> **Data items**
○ ○ ○
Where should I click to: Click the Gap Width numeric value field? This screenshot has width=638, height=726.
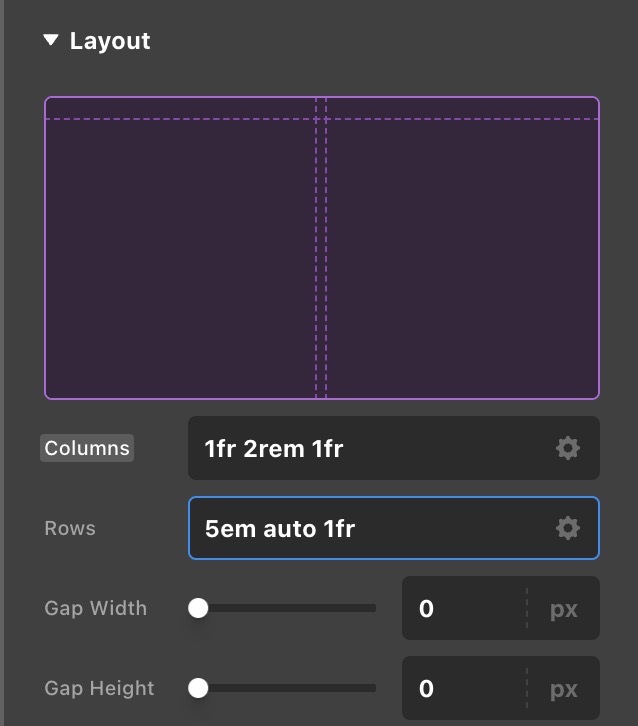point(462,608)
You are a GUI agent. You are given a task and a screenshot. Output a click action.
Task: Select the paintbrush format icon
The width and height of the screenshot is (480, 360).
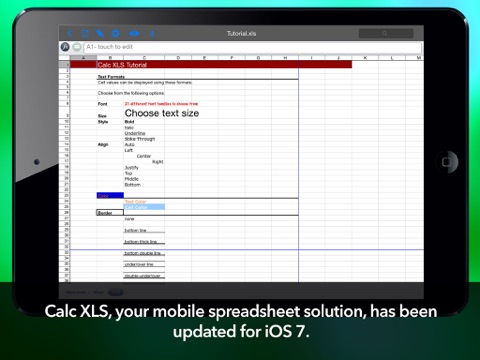100,33
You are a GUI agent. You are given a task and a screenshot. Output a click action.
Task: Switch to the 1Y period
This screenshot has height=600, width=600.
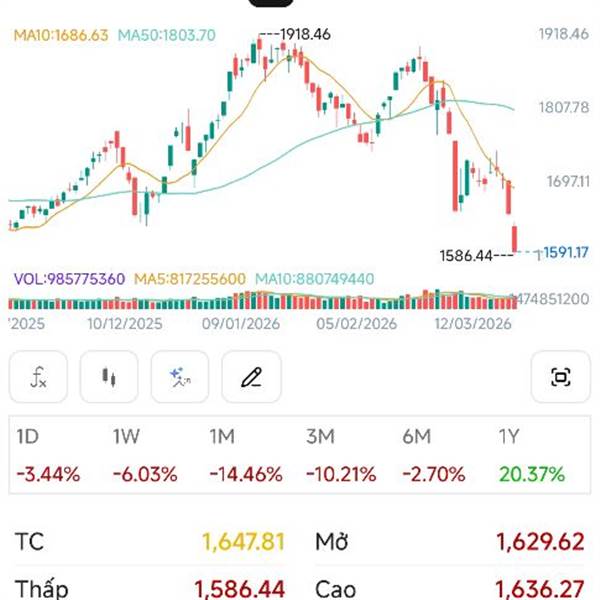(511, 437)
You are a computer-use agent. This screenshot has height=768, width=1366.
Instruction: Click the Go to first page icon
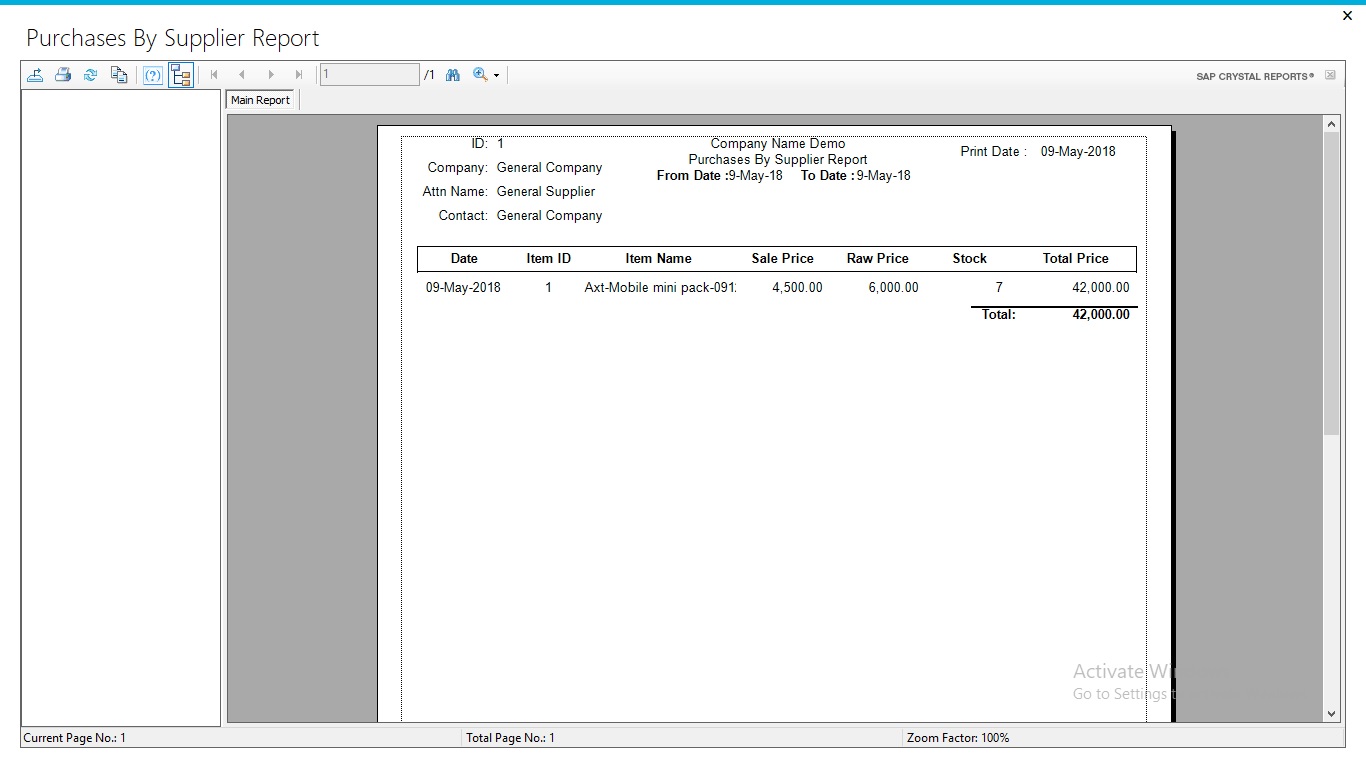[214, 74]
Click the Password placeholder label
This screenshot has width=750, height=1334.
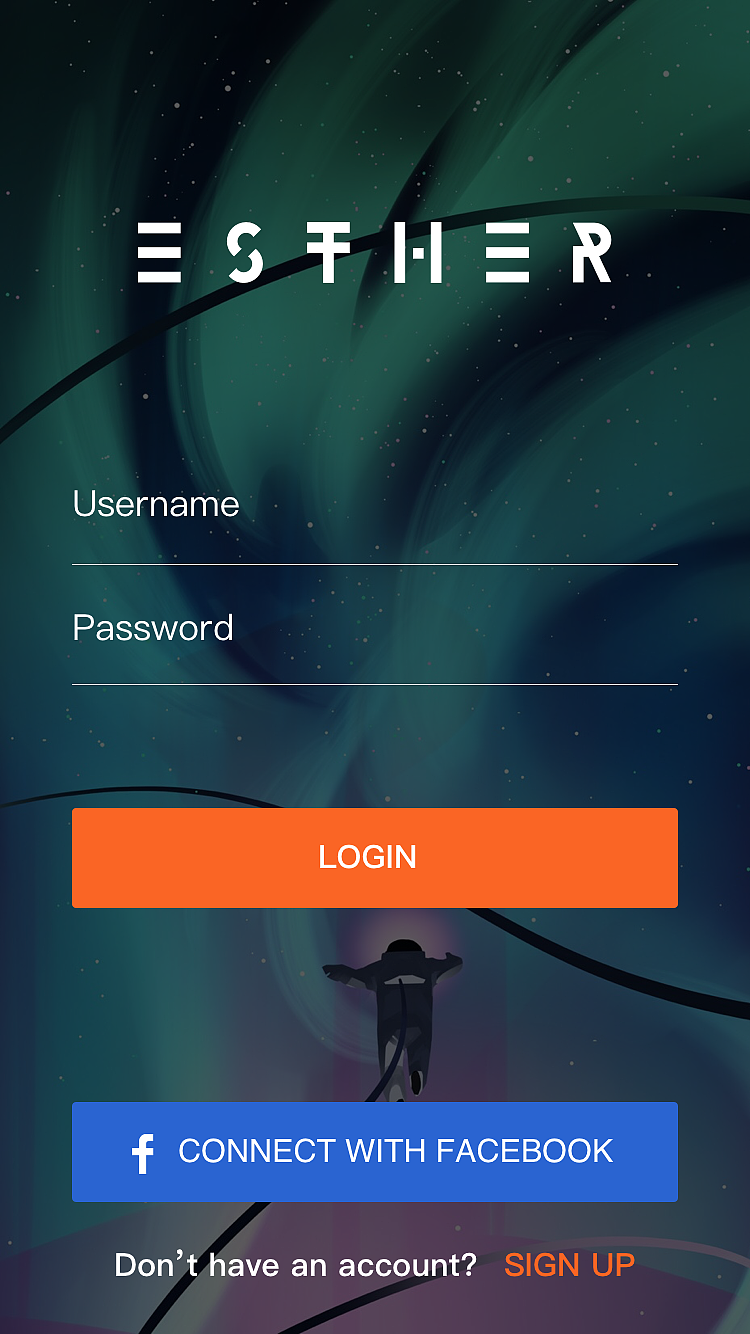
○ ○ ○
> **Exercise**
Set down, exactly as written above, each line from the one with "Task: Switch to the 1Y period" through the one with "Click the Password placeholder label", and skip the pictures.

> **Written response**
Task: Switch to the 1Y period
This screenshot has height=600, width=600.
(511, 437)
You are a computer-use agent. This screenshot has height=768, width=1366.
Instruction: Click the Go to first page icon
[214, 74]
Click the Password placeholder label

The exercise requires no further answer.